Children are explorers. They enjoy extending their boundaries and some are wonderful risk-takers. Some accidents can be avoided by taking sensible precautions. The challenge is to create a safe environment for them to grow up in without being spoilsports. It is tragic to see a parent deeply affected by regret and guilt as they hold themselves responsible for the accident that could have been avoided. ‘If only we had realised’ is a heart-rendering cry for anyone to hear and there is little solace in words of comfort for what cannot be undone.

I love to see a little child perched high on his daddy’s shoulders enjoying his privileged position of ‘king of the castle’. As daddy carries him aloft he gets the best view of all in the easiest and safest way. That picture of the child held safely aloft reminds us that we can show our children the world as we prepare the way, teach them what can harm and give them a vision of what can be theirs. They need us to be there for them.

Introducing baby to the family

I think most expectant mums have days where they wonder how on earth they will manage another little one, especially when they are so dependant for everything. One day, I shared my concerns (panic really) with one of our lovely older ladies in the church. ‘How will I manage three children under 3’ I said, ‘how will I cope?’ Her reply was really simple, ‘babies just eat, sleep and need nappy changing’. I was advised not to let baby rule the home, I fed four hourly and for half an hour each time. This hardly made any impact on my other two little ones and they felt secure and happy that mummy was still there for them. To be honest they hardly noticed the new arrival, once the initial novelty had worn off she fitted into our routine rather than us trying to fit in around her. I reassured the two older ones when she cried that it was ok, she was fine and that’s what babies do. It was important they understood she wasn’t hurt as they could have felt quite anxious. I didn’t pick her up straight away, especially if I was in the middle of something with the children. It was important when other people came to visit that they were aware of the older children and gave them attention so that the focus wasn’t centred round the new baby.
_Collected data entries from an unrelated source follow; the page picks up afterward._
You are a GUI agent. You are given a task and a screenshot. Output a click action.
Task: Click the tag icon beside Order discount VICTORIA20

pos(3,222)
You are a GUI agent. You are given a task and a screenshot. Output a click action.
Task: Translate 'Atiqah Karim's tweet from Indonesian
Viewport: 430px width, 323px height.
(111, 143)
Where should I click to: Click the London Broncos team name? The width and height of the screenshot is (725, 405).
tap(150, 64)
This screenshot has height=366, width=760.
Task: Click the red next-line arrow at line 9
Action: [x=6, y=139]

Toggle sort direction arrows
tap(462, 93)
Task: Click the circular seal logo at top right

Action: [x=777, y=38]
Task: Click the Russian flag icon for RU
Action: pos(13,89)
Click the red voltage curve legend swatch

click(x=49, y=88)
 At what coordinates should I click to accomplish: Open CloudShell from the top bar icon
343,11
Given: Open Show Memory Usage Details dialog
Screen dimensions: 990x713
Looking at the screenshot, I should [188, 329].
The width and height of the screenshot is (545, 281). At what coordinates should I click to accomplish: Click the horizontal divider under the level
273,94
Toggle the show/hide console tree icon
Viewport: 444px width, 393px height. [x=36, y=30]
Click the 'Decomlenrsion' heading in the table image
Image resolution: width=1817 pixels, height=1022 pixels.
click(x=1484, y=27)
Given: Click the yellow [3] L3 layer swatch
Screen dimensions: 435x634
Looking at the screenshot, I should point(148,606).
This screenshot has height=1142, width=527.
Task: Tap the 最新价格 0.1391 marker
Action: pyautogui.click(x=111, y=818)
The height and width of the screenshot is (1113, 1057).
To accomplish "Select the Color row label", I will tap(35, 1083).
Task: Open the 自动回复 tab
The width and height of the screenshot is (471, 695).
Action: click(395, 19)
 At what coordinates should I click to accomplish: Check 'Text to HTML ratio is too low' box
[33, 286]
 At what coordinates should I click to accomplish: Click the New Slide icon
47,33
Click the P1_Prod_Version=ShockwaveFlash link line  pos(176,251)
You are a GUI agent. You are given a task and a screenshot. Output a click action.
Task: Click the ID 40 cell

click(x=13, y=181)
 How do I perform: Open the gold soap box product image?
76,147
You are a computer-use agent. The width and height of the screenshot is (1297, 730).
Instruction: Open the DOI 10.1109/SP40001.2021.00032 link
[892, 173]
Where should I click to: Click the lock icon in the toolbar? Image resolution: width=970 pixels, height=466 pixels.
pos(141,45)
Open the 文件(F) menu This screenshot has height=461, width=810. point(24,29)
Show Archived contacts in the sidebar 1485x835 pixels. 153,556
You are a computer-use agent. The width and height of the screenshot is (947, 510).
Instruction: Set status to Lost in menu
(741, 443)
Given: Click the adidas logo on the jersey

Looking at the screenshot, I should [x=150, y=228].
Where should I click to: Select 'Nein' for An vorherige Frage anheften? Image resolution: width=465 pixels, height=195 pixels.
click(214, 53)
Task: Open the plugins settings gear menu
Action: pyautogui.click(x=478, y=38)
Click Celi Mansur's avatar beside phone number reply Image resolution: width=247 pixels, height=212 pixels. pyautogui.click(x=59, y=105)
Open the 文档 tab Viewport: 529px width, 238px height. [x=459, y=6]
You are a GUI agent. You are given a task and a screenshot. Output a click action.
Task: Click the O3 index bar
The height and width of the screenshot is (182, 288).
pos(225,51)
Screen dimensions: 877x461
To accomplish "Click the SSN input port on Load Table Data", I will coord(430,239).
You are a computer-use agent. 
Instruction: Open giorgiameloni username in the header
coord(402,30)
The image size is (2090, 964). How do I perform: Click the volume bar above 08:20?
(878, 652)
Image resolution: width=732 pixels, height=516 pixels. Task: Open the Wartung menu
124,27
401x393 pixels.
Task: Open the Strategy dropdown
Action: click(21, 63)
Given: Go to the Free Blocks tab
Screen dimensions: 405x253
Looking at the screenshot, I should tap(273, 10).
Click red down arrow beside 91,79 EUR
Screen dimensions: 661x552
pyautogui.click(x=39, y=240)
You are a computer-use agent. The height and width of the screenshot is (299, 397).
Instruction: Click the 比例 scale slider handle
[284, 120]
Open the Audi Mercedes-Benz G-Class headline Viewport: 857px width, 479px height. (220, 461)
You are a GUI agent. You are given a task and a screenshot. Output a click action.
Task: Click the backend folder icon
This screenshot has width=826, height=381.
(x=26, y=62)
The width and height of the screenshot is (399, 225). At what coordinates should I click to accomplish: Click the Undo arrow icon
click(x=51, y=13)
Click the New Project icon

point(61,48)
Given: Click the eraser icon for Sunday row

Before she arrived, we prepared the children in my latter stages of pregnancy. As my tummy grew I talked about the growing baby inside to my other two little ones. I explained that they were in my tummy also. I told my little girl that she was our first and we were so excited that we could hardly wait to see her. I told my little boy that when he was in my tummy, it felt like he was playing football and he was just like his daddy, always moving about. I let them feel the baby when she was moving around - one child really liked this, and the other didn’t. I got them involved in helping me prepare things, we got the crib ready together and they helped put clothes in her chest of drawers. I pointed out baby-grows that they had worn and told them how small they once were. We referred to her as our baby.

Thankfully I am part of a wonderful church where I have had support and help from day one. I have accepted offers to take baby for a walk so that I can have some quality time with my older two, or an aunty to enjoy a trip to the park so that I can make a meal or do some much needed housework! If you are fortunate enough to have family or church members who can help then make the most of it and don’t feel like you have to be super mum who should be able to do it all.